_Dataset content_
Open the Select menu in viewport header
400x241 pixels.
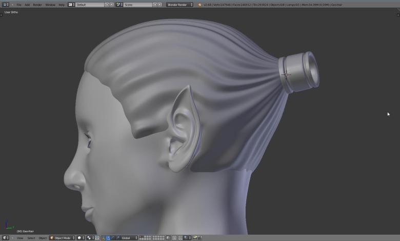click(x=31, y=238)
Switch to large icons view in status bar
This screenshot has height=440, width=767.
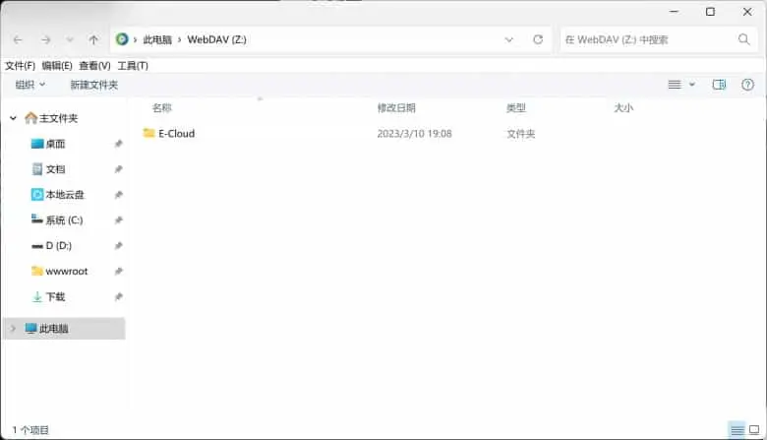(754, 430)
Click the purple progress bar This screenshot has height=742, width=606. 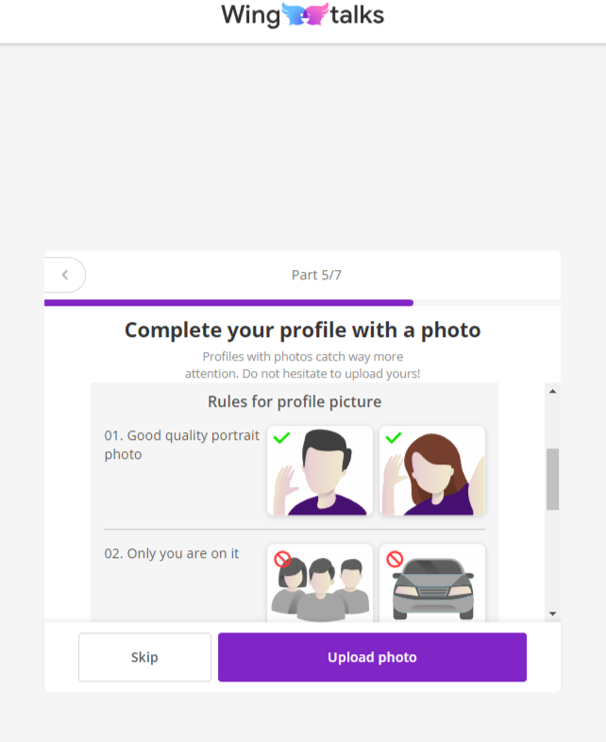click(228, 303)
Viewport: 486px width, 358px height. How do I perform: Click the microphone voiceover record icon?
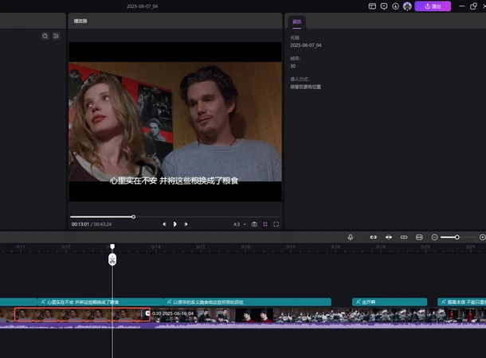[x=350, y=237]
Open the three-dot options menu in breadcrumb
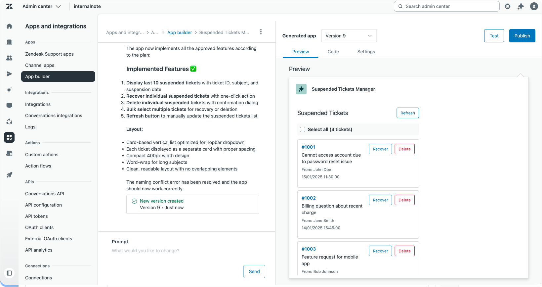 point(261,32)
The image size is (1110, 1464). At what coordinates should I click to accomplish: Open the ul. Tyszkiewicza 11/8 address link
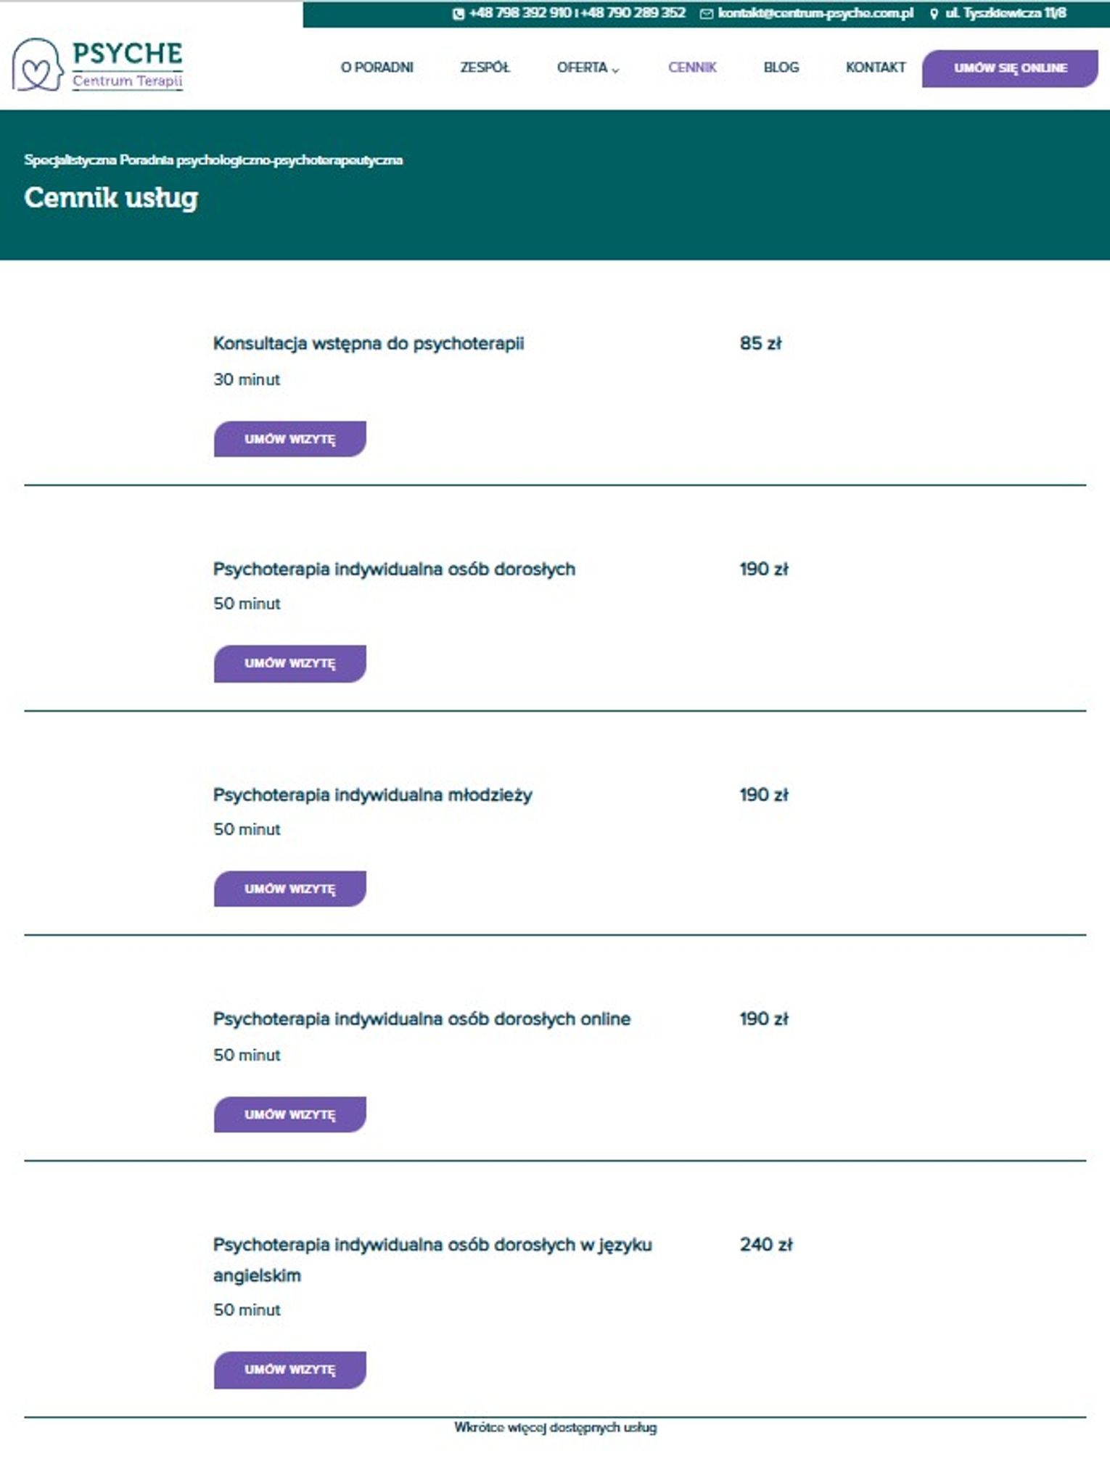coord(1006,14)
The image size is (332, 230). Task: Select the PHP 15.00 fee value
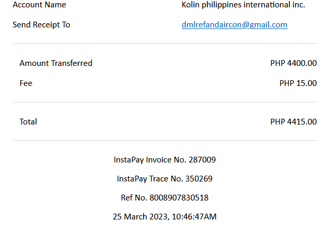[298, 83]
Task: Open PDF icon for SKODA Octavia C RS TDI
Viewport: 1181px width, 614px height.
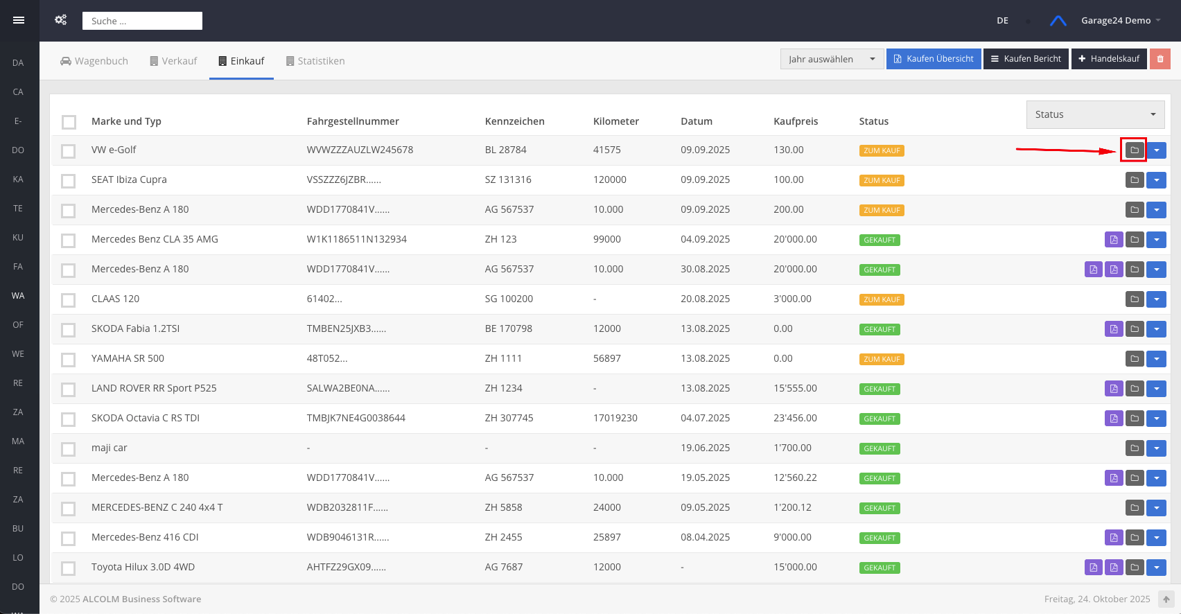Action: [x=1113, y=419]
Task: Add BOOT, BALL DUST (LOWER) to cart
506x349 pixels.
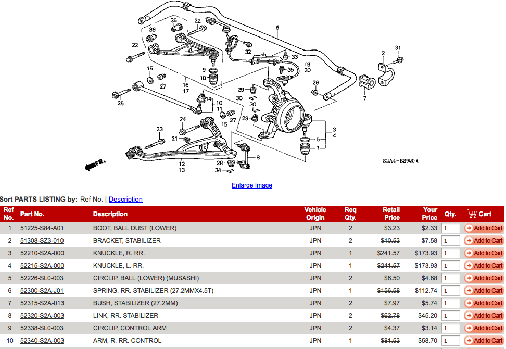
---
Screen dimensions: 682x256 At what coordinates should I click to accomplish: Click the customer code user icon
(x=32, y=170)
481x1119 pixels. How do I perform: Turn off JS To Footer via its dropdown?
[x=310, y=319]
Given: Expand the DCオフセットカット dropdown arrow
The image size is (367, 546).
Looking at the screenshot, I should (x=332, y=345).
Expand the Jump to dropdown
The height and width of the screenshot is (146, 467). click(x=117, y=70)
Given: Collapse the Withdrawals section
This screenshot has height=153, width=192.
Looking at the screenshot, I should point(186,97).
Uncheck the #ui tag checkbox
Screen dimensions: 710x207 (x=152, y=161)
...
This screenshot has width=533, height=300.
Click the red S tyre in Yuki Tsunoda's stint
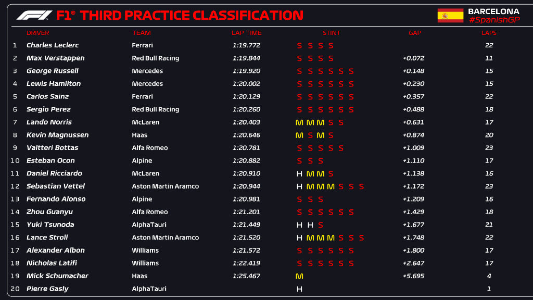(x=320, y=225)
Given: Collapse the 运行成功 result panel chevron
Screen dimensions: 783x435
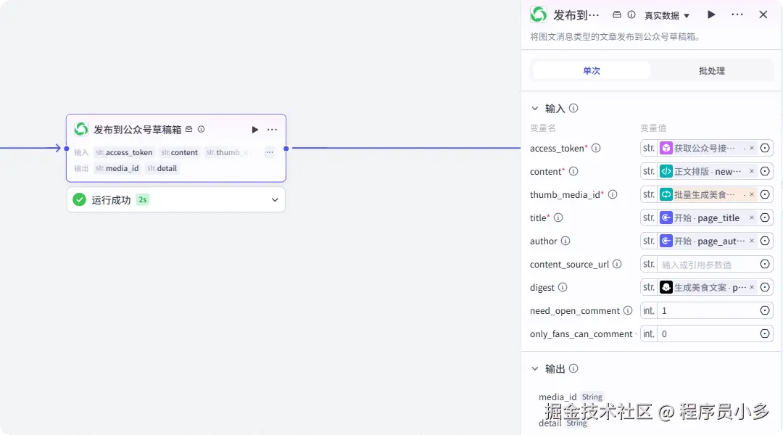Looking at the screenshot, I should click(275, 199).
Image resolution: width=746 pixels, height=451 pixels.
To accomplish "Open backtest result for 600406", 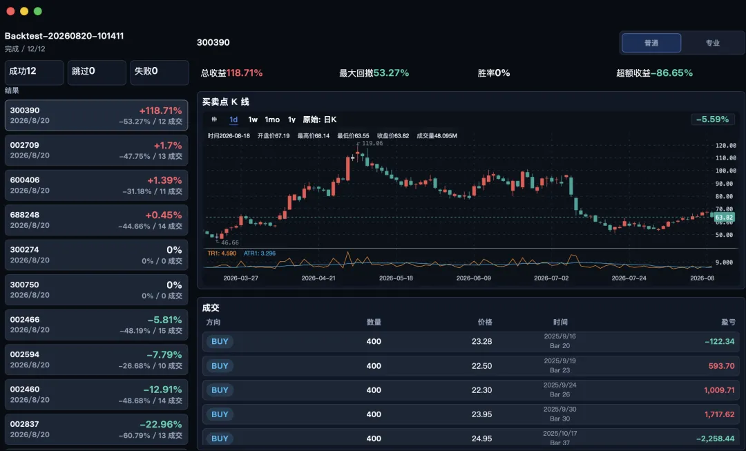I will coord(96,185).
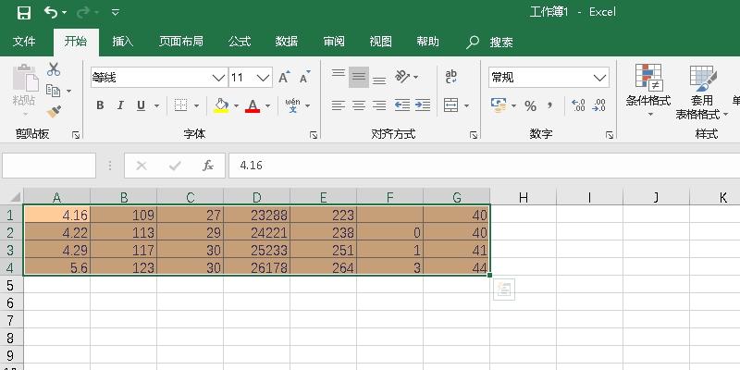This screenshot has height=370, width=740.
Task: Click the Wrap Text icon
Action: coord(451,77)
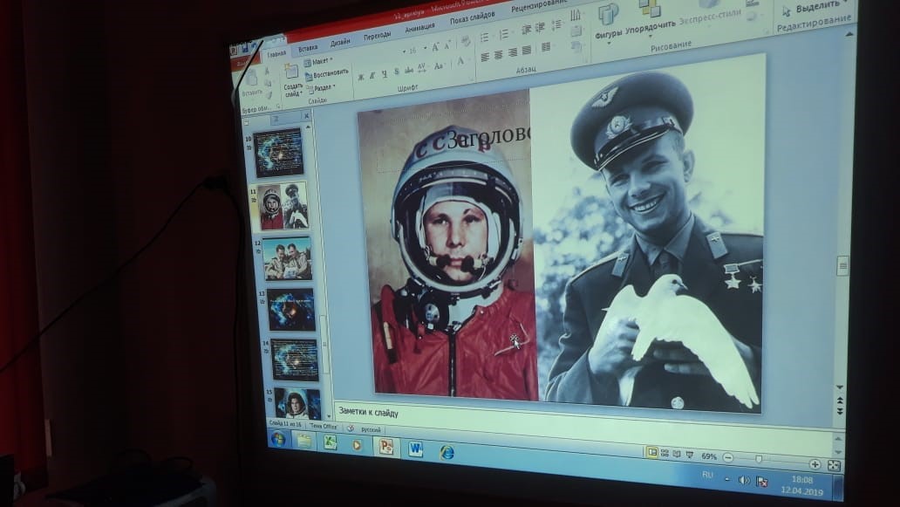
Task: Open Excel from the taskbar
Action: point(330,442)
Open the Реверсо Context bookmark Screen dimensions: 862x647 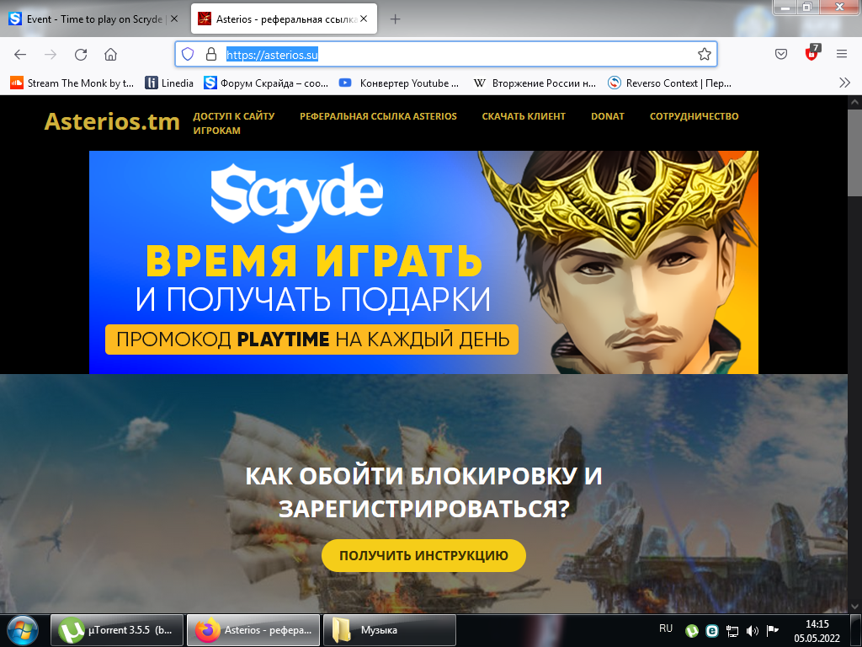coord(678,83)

_Task to complete_
Each line above from the one containing "The image size is (1110, 1464)." through the one containing "506x349 pixels." is to be returned verbatim. Nothing else, and no pictures.

_Reply to the task_
The image size is (1110, 1464). At what coordinates should I click to accomplish: Open the ul. Tyszkiewicza 11/8 address link
coord(1006,14)
The image size is (332, 230). Task: Select the PHP 15.00 fee value
[298, 83]
Task: Open PDF icon for SKODA Octavia C RS TDI
Viewport: 1181px width, 614px height.
Action: [x=1113, y=419]
Task: Add BOOT, BALL DUST (LOWER) to cart
506x349 pixels.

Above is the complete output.